Con-Texto | 1 abril, 2020

En 1630 la “plaga italiana” llegó a Florencia y a la Toscana. Unos meses antes, soldados alemanes mandados por el Emperador para conquistar Mantua habían atravesado el norte de Italia. Era algo bastante habitual, pero esta vez los acompañaba la pulga asesina, transmisora de la peste bubónica, la misma -probablemente- que asoló el mundo en el siglo XIV.

La peste se ensañó primero con Milán, Venecia y otras ciudades del norte. Para contenerla, las autoridades del Gran Ducado de Toscana ordenaron cerrar los pasos por los Apeninos. Precaución inútil: en agosto de 1630 una campesina burló los controles y llevó a una aldea cercana la bacteria, que de inmediato llegó a la ciudad En setiembre hubo 600 muertos en la región; en octubre más de mil y en noviembre 2100. En enero de 1631 la Magistratura alla Sanità dispuso la cuarentena general en la ciudad.

En tiempos de peste la Sanità, creada a principios del siglo XV, disponía de amplias facultades policiales, judiciales y presupuestarias. Creó cuatro nuevos lazaretos para los infectados y dispuso que los muertos, rociados con cal, se enterraran lejos de la ciudad. Las casas con enfermos eran clausuradas por 22 días, lapso estimado entre el contagio, la incubación y la muerte, que usualmente ocurría al cuarto día de la aparición de los bubones negros.

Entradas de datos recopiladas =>
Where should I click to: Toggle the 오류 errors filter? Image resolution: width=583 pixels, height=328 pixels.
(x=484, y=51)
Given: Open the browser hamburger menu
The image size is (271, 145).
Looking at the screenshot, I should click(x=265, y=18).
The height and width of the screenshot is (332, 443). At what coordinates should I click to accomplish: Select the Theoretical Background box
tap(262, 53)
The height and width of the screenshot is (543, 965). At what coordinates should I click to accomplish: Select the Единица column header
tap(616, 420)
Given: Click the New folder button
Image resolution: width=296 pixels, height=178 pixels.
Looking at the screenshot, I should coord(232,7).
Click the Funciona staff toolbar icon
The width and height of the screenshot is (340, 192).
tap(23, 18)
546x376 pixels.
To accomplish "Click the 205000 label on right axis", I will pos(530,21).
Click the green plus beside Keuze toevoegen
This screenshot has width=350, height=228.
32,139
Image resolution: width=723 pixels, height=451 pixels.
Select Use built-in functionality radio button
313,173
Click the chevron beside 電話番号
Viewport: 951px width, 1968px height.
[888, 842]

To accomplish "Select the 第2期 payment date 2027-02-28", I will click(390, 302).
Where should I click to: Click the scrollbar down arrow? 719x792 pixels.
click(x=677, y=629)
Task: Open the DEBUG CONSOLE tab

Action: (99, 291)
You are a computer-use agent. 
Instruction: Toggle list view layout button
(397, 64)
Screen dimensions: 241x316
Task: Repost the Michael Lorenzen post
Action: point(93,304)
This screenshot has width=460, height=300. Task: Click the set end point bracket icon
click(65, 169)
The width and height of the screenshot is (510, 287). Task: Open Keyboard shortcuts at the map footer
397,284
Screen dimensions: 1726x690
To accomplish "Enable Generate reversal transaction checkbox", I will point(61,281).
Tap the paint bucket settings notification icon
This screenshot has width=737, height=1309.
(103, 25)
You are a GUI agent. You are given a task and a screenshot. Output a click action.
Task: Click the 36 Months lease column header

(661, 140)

OBJETIVO DE LA TAREA => Devuelve completo el texto sobre la peste en Florencia, letra por letra y sin ningún cambio.

RESULTADO DEL EJERCICIO =>
Con-Texto | 1 abril, 2020

En 1630 la “plaga italiana” llegó a Florencia y a la Toscana. Unos meses antes, soldados alemanes mandados por el Emperador para conquistar Mantua habían atravesado el norte de Italia. Era algo bastante habitual, pero esta vez los acompañaba la pulga asesina, transmisora de la peste bubónica, la misma -probablemente- que asoló el mundo en el siglo XIV.

La peste se ensañó primero con Milán, Venecia y otras ciudades del norte. Para contenerla, las autoridades del Gran Ducado de Toscana ordenaron cerrar los pasos por los Apeninos. Precaución inútil: en agosto de 1630 una campesina burló los controles y llevó a una aldea cercana la bacteria, que de inmediato llegó a la ciudad En setiembre hubo 600 muertos en la región; en octubre más de mil y en noviembre 2100. En enero de 1631 la Magistratura alla Sanità dispuso la cuarentena general en la ciudad.

En tiempos de peste la Sanità, creada a principios del siglo XV, disponía de amplias facultades policiales, judiciales y presupuestarias. Creó cuatro nuevos lazaretos para los infectados y dispuso que los muertos, rociados con cal, se enterraran lejos de la ciudad. Las casas con enfermos eran clausuradas por 22 días, lapso estimado entre el contagio, la incubación y la muerte, que usualmente ocurría al cuarto día de la aparición de los bubones negros.